Reproduce each of the following rows verbatim, keeping every character, space, and line break unchanged.

=== EXTRACTED RECORDS ===
··········
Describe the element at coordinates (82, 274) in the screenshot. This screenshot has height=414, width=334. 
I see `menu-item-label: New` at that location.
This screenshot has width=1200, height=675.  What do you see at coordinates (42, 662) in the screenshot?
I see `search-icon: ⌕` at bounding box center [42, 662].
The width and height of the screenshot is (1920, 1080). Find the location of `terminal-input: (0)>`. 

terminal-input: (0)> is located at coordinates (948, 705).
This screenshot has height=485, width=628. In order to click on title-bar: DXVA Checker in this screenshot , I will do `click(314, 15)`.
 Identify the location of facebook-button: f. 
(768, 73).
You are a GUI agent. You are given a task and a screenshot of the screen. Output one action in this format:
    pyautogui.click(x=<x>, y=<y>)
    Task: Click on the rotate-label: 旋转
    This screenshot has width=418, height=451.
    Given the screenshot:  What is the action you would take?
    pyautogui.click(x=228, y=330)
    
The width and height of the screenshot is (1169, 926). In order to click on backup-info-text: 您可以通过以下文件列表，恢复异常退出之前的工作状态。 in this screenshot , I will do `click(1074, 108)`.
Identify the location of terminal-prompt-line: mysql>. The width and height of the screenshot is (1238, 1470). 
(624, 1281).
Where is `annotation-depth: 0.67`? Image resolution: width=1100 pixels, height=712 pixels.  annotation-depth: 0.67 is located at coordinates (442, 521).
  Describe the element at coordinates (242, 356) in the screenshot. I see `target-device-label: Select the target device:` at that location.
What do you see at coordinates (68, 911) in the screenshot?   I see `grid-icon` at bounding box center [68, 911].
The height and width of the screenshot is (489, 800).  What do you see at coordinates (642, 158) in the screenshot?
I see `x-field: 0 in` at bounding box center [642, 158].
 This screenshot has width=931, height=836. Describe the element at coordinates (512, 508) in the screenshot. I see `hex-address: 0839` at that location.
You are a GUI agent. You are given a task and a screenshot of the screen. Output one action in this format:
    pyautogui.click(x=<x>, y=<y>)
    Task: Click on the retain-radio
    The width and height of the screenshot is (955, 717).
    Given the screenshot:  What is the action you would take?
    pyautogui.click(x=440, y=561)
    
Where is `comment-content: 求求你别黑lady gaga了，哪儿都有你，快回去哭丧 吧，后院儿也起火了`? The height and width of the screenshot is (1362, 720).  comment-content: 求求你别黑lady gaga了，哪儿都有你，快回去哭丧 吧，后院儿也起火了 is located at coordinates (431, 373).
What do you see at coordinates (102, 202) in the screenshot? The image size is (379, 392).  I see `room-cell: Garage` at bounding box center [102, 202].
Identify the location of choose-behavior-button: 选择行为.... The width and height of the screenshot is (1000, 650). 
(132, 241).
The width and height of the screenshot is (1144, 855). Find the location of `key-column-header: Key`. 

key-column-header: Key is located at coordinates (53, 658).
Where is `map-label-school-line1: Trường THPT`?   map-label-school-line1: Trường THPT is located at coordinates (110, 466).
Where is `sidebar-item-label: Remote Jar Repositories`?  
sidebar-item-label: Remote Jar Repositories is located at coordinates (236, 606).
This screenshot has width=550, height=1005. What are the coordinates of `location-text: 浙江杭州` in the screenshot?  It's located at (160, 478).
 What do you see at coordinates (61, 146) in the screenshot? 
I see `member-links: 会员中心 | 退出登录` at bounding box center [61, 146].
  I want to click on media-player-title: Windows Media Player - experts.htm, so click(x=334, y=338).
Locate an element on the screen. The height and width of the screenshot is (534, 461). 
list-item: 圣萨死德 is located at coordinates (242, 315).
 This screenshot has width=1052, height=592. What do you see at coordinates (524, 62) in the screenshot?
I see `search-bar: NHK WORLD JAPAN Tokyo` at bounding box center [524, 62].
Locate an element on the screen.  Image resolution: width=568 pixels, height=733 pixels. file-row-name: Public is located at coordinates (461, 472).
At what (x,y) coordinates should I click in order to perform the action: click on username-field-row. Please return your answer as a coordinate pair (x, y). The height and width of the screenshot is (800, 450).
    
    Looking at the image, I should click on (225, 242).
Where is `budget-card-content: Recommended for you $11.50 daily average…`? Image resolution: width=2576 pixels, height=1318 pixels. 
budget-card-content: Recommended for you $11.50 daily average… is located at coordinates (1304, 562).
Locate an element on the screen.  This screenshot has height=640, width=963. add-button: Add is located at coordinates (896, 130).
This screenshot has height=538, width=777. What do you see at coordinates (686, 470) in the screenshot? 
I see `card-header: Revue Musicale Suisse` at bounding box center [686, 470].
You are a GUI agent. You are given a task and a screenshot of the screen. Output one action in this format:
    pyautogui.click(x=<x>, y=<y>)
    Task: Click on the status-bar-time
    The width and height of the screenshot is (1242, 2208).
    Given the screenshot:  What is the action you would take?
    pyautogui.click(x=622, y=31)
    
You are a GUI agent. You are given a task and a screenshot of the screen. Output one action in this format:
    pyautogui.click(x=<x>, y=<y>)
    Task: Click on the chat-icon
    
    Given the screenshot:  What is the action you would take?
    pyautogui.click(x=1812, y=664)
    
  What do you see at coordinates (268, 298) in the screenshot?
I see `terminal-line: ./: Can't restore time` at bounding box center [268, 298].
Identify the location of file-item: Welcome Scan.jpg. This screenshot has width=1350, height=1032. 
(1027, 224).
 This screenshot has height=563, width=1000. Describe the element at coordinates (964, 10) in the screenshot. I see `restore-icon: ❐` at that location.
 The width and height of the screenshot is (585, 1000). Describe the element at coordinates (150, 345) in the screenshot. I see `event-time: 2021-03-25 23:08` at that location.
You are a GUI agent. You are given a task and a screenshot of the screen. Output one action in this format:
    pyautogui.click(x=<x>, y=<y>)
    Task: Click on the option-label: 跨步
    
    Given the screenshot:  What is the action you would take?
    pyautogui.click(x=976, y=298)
··········
=== YOUR SOLUTION ===
Describe the element at coordinates (82, 274) in the screenshot. This screenshot has height=414, width=334. 
I see `menu-item-label: New` at that location.
This screenshot has width=1200, height=675.  What do you see at coordinates (42, 662) in the screenshot?
I see `search-icon: ⌕` at bounding box center [42, 662].
The width and height of the screenshot is (1920, 1080). Find the location of `terminal-input: (0)>`. 

terminal-input: (0)> is located at coordinates (948, 705).
This screenshot has height=485, width=628. In order to click on title-bar: DXVA Checker in this screenshot , I will do `click(314, 15)`.
 Identify the location of facebook-button: f. 
(768, 73).
You are a GUI agent. You are given a task and a screenshot of the screen. Output one action in this format:
    pyautogui.click(x=<x>, y=<y>)
    Task: Click on the rotate-label: 旋转
    This screenshot has width=418, height=451.
    Given the screenshot:  What is the action you would take?
    pyautogui.click(x=228, y=330)
    
The width and height of the screenshot is (1169, 926). In order to click on backup-info-text: 您可以通过以下文件列表，恢复异常退出之前的工作状态。 in this screenshot , I will do `click(1074, 108)`.
Identify the location of terminal-prompt-line: mysql>. The width and height of the screenshot is (1238, 1470). 
(624, 1281).
Where is `annotation-depth: 0.67`? Image resolution: width=1100 pixels, height=712 pixels.  annotation-depth: 0.67 is located at coordinates (442, 521).
  Describe the element at coordinates (242, 356) in the screenshot. I see `target-device-label: Select the target device:` at that location.
What do you see at coordinates (68, 911) in the screenshot?   I see `grid-icon` at bounding box center [68, 911].
The height and width of the screenshot is (489, 800).  What do you see at coordinates (642, 158) in the screenshot?
I see `x-field: 0 in` at bounding box center [642, 158].
 This screenshot has width=931, height=836. Describe the element at coordinates (512, 508) in the screenshot. I see `hex-address: 0839` at that location.
You are a GUI agent. You are given a task and a screenshot of the screen. Output one action in this format:
    pyautogui.click(x=<x>, y=<y>)
    Task: Click on the retain-radio
    The width and height of the screenshot is (955, 717).
    Given the screenshot:  What is the action you would take?
    pyautogui.click(x=440, y=561)
    
Where is `comment-content: 求求你别黑lady gaga了，哪儿都有你，快回去哭丧 吧，后院儿也起火了`? The height and width of the screenshot is (1362, 720).  comment-content: 求求你别黑lady gaga了，哪儿都有你，快回去哭丧 吧，后院儿也起火了 is located at coordinates (431, 373).
What do you see at coordinates (102, 202) in the screenshot? The image size is (379, 392).  I see `room-cell: Garage` at bounding box center [102, 202].
Identify the location of choose-behavior-button: 选择行为.... The width and height of the screenshot is (1000, 650). 
(132, 241).
The width and height of the screenshot is (1144, 855). Find the location of `key-column-header: Key`. 

key-column-header: Key is located at coordinates (53, 658).
Where is `map-label-school-line1: Trường THPT`?   map-label-school-line1: Trường THPT is located at coordinates (110, 466).
Where is `sidebar-item-label: Remote Jar Repositories`?  
sidebar-item-label: Remote Jar Repositories is located at coordinates (236, 606).
This screenshot has width=550, height=1005. What are the coordinates of `location-text: 浙江杭州` in the screenshot?  It's located at (160, 478).
 What do you see at coordinates (61, 146) in the screenshot? 
I see `member-links: 会员中心 | 退出登录` at bounding box center [61, 146].
  I want to click on media-player-title: Windows Media Player - experts.htm, so click(x=334, y=338).
Locate an element on the screen. The height and width of the screenshot is (534, 461). 
list-item: 圣萨死德 is located at coordinates (242, 315).
 This screenshot has width=1052, height=592. What do you see at coordinates (524, 62) in the screenshot?
I see `search-bar: NHK WORLD JAPAN Tokyo` at bounding box center [524, 62].
Locate an element on the screen.  Image resolution: width=568 pixels, height=733 pixels. file-row-name: Public is located at coordinates (461, 472).
At what (x,y) coordinates should I click in order to perform the action: click on username-field-row. Please return your answer as a coordinate pair (x, y). The height and width of the screenshot is (800, 450).
    
    Looking at the image, I should click on (225, 242).
Where is `budget-card-content: Recommended for you $11.50 daily average…`? Image resolution: width=2576 pixels, height=1318 pixels. 
budget-card-content: Recommended for you $11.50 daily average… is located at coordinates (1304, 562).
Locate an element on the screen.  This screenshot has height=640, width=963. add-button: Add is located at coordinates (896, 130).
This screenshot has height=538, width=777. What do you see at coordinates (686, 470) in the screenshot? 
I see `card-header: Revue Musicale Suisse` at bounding box center [686, 470].
You are a GUI agent. You are given a task and a screenshot of the screen. Output one action in this format:
    pyautogui.click(x=<x>, y=<y>)
    Task: Click on the status-bar-time
    The width and height of the screenshot is (1242, 2208).
    Given the screenshot:  What is the action you would take?
    pyautogui.click(x=622, y=31)
    
You are a GUI agent. You are given a task and a screenshot of the screen. Output one action in this format:
    pyautogui.click(x=<x>, y=<y>)
    Task: Click on the chat-icon
    
    Given the screenshot:  What is the action you would take?
    pyautogui.click(x=1812, y=664)
    
  What do you see at coordinates (268, 298) in the screenshot?
I see `terminal-line: ./: Can't restore time` at bounding box center [268, 298].
Identify the location of file-item: Welcome Scan.jpg. This screenshot has width=1350, height=1032. 
(1027, 224).
 This screenshot has height=563, width=1000. Describe the element at coordinates (964, 10) in the screenshot. I see `restore-icon: ❐` at that location.
 The width and height of the screenshot is (585, 1000). Describe the element at coordinates (150, 345) in the screenshot. I see `event-time: 2021-03-25 23:08` at that location.
You are a GUI agent. You are given a task and a screenshot of the screen. Output one action in this format:
    pyautogui.click(x=<x>, y=<y>)
    Task: Click on the option-label: 跨步
    
    Given the screenshot:  What is the action you would take?
    pyautogui.click(x=976, y=298)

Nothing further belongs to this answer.